§ **DO THIS**:
Render the lines of the following records as a JSON list of strings, one string per line, omitting any blank lines.

[Stored items from a collection]

* begin *

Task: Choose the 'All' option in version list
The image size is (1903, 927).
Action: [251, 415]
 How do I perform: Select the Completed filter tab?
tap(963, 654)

* end *

§ **IN RESPONSE**:
[
  "Task: Choose the 'All' option in version list",
  "The image size is (1903, 927).",
  "Action: [251, 415]",
  " How do I perform: Select the Completed filter tab?",
  "tap(963, 654)"
]